The challenge of detecting indels in bacterial genomes from short-read sequencing data

- Indel callers were tested on short-read data sets simulated from a bacterial genome.
- Different tools provided deviant results with different quality.
- Most tools failed to detect large proportions of long indels (>29 bp).
- ScanIndel recovered all indels with exellent sensitivity and false discovery rate.

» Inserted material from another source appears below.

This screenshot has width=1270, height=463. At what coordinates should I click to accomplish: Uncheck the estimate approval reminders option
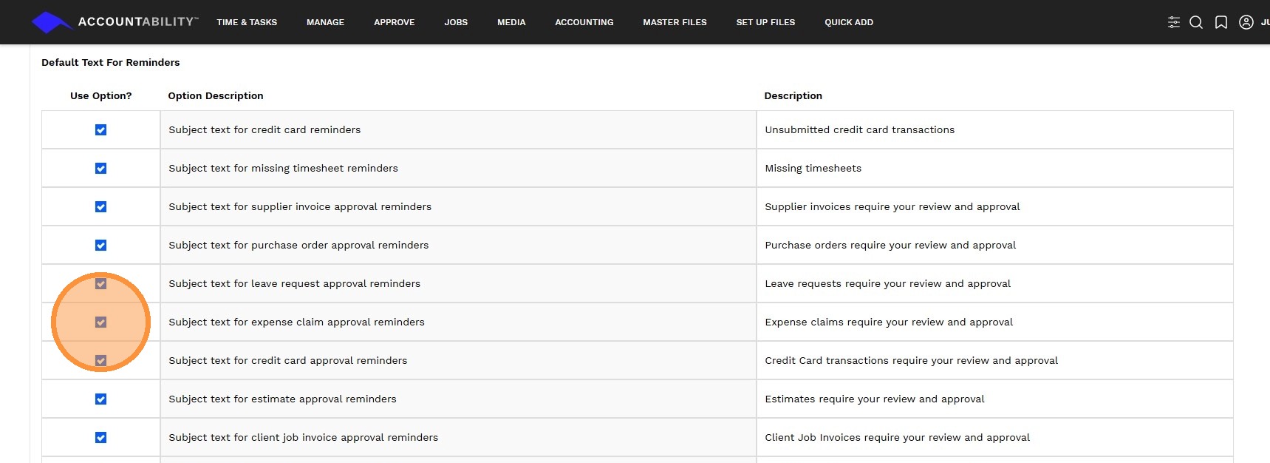(x=101, y=399)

We tested the capabilities of four different software tools to detect insertions and deletions (indels) in a bacterial genome on the basis of short sequencing reads. We included tools applying the gapped-alignment (VarScan, FreeBayes) or split-read (Pindel) methods, respectively, and a combinatorial approach with local de-novo assembly (ScanIndel). Tests were performed with 151-basepair, paired-end sequencing reads simulated from a bacterial (Clostridioides difficile R20291) genome sequence with predefined indels (indel length, 1-2321 bp). Results achieved with the different tools varied widely, and the specific sensitivity and false-discovery rates strongly depended on indel size. All tools tested were able to detect short indels (≤29 basepairs) at sensitivities close to 100%, albeit Pindel reported up to 20% false calls. In contrast, gapped-alignment and split-read tools failed to recover large proportions of long indels (>29 bp) even at 120-fold coverage, and again, Pindel produced significant numbers of false-positive calls. Outstandingly, ScanIndel detected and reconstructed 97% of long indels on average (95% confidence intervals, 88%-99%) and, at the same time, produced negligible amounts of false calls. Hence, the combinatorial approach implemented in ScanIndel was able to recover the positions, types and sequences of indels with excellent sensitivity and false-discovery rate, by encompassing the full indel length spectrum present in the datasets.